DURHAM, N.C. (WTVD) -- Note: This story was first published in October 2019.
Last year's formal celebration of Durham's 150th anniversary included recognition of key roles played by members of the African American community.
The Bull City's evolving skyline reflects the interest of big business. But the roots of those relationships are visible a few mikes away, in a vintage brick building on Fayetteville Street and one of the oldest bank headquarters located on West Parrish Street.
"You can't tell Durham's story of 150 years without telling the story and the contribution of Black business people that 120 years ago, In 1898, they created North Carolina Mutual Company," said entrepreneur Carl Webb.
Webb and historian Eddie Davis say John Merrick was one of the visionaries who made a difference in Durham.
"The founding of North Carolina Mutual, the founding of Mechanics and Farmers (Bank), the founding of what is now North Carolina Central University," said Davis.
Those business moves in Durham happened at a time when racists, like the mobs who burned Black-owned businesses in Wilmington and ran many families out of town, were a constant threat in North Carolina.
"Had their voting rights restricted, through the General Assembly and through other kinds of, ways of intimidation'" Davis said. "So people believed, very strongly, that if the political avenues were closed to them, that business was the opportunity that they needed to forge."
"It really was the beginning of the economic revolution of Durham, and Merrick was right there in the midst and involved with a lot of that. Because he formed a close relationship with Washington Duke because he was his personal barber," said Webb. "And it was through, I believe, Merrick gleaning information from Washington Duke that he later started looking at economic development opportunities that would benefit his community, the black community."

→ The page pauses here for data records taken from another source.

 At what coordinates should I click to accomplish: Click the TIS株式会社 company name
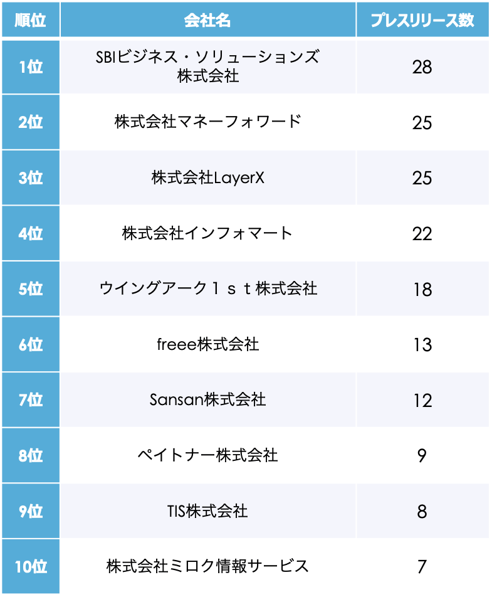(x=207, y=510)
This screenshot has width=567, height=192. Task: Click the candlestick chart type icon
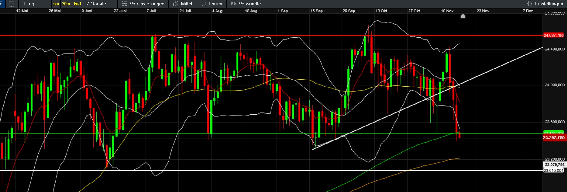coord(176,4)
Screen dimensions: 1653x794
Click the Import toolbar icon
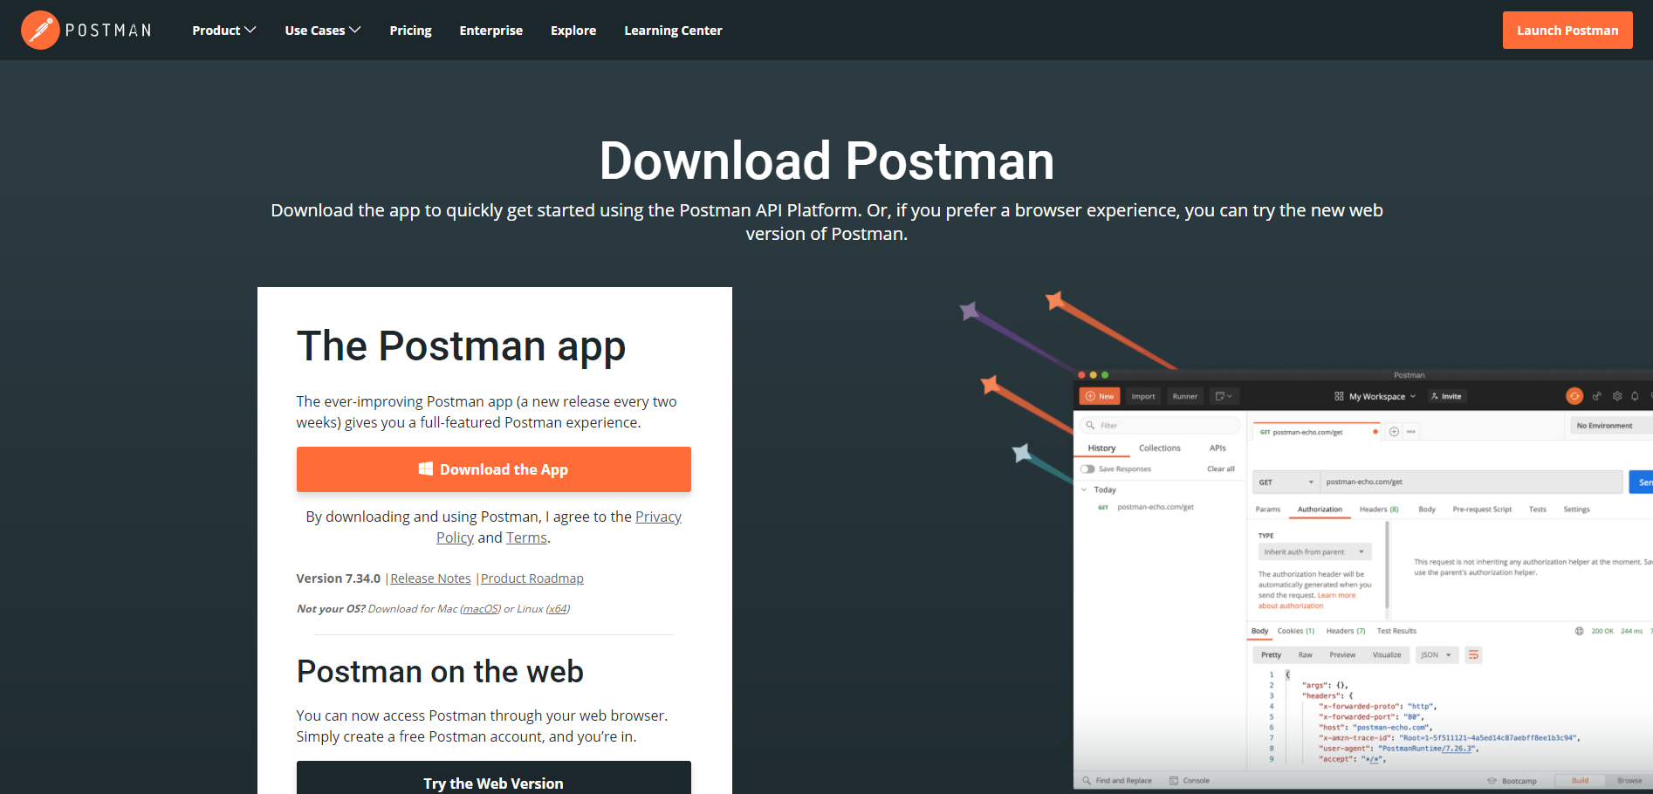1143,396
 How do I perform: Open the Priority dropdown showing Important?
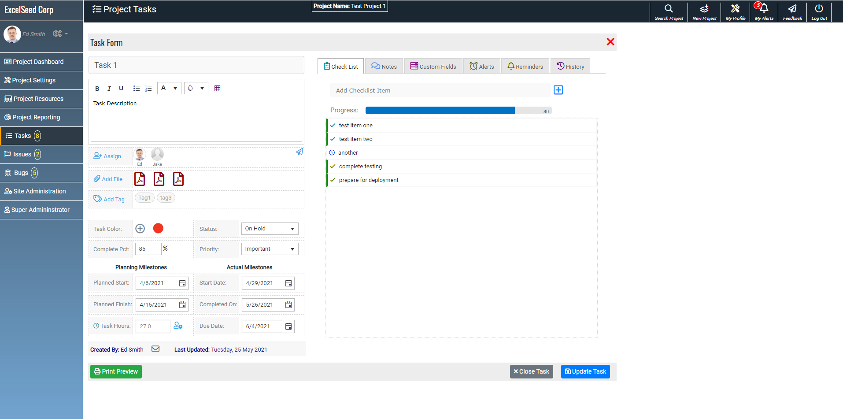(270, 248)
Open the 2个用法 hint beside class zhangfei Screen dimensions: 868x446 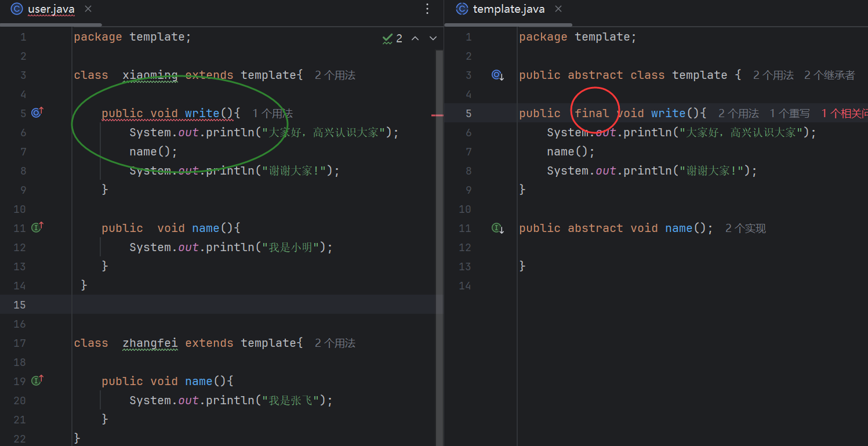click(335, 343)
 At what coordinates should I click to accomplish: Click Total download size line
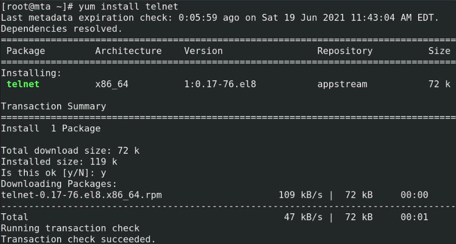[x=70, y=151]
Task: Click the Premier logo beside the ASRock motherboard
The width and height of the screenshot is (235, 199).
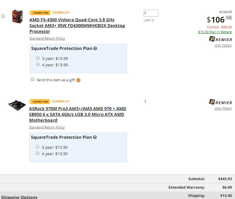Action: [220, 102]
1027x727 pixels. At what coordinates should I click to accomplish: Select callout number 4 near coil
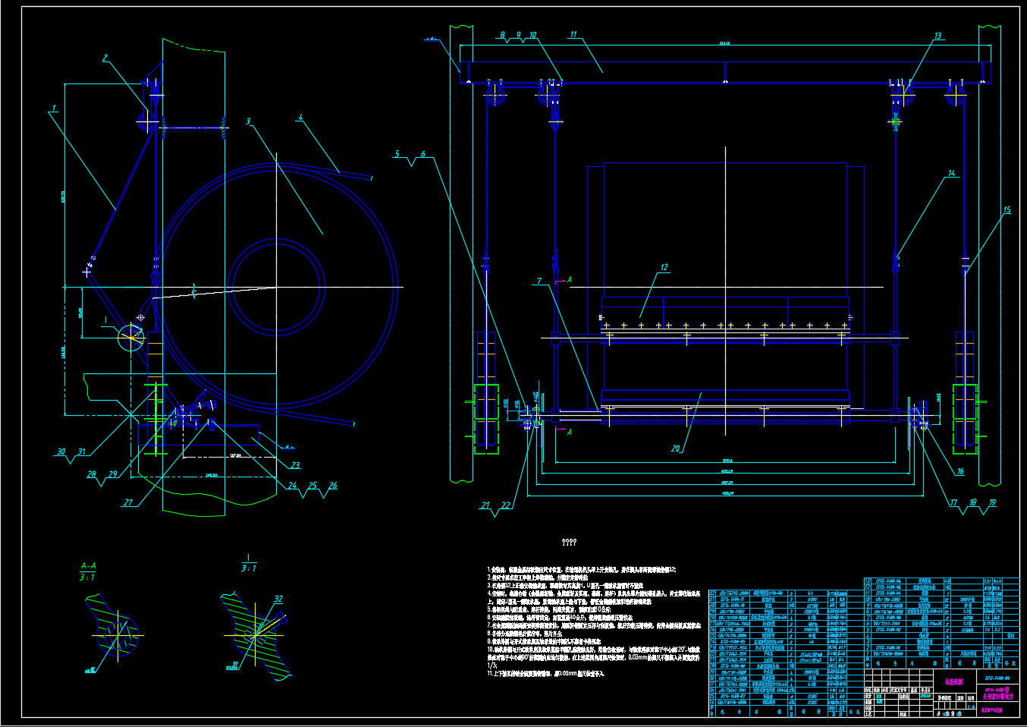click(300, 118)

The focus was life insurance for African Americans.
"But they needed a businessperson," said Davis. "Someone who could be the daily administrator of this business and CC Spaulding fit that bill."
"He was the longest serving president of the company. Started out, in Durham managing a grocery store." Webb said.
"And CC Spaulding was a very shrewd business man," added Davis, "but also someone who could relate to the common people
Spaulding's the man behind the creation of Mechanics and Farmers Bank, which still operates in Durham. It's not the only surviving reminder of the area known as Black Wall Street.
"Much of the brick that you see, red brick, all around downtown Durham was fired and made by Richard Fitzgerald," said Webb. "When you look at the St. Joseph's Church on Fayetteville Street that now houses the Hayti Heritage Center, that brick came from Richard Fitzgerald. So a lot of the relationship between the white community and the black community happened because of the leadership and leverage the negotiations that were happening with these black leaders."
They, and many others whose names are not well known, contributed to the development that attracts and nurtures business in the Durham we know today.